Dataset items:
▬▬▬▬▬▬
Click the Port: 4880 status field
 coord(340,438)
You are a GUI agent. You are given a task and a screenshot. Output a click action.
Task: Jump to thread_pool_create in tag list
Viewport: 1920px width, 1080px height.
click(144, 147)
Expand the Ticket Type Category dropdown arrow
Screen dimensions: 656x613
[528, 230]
▬▬▬▬▬▬
Quote the items word for word, starting with the line that contains "You are a GUI" and stopping after the final line of the items.

(Solution to this exercise):
You are a GUI agent. You are given a task and a screenshot. Output a click action.
Task: Jump to thread_pool_create in tag list
Viewport: 1920px width, 1080px height.
click(144, 147)
Expand the Ticket Type Category dropdown arrow
Screen dimensions: 656x613
[528, 230]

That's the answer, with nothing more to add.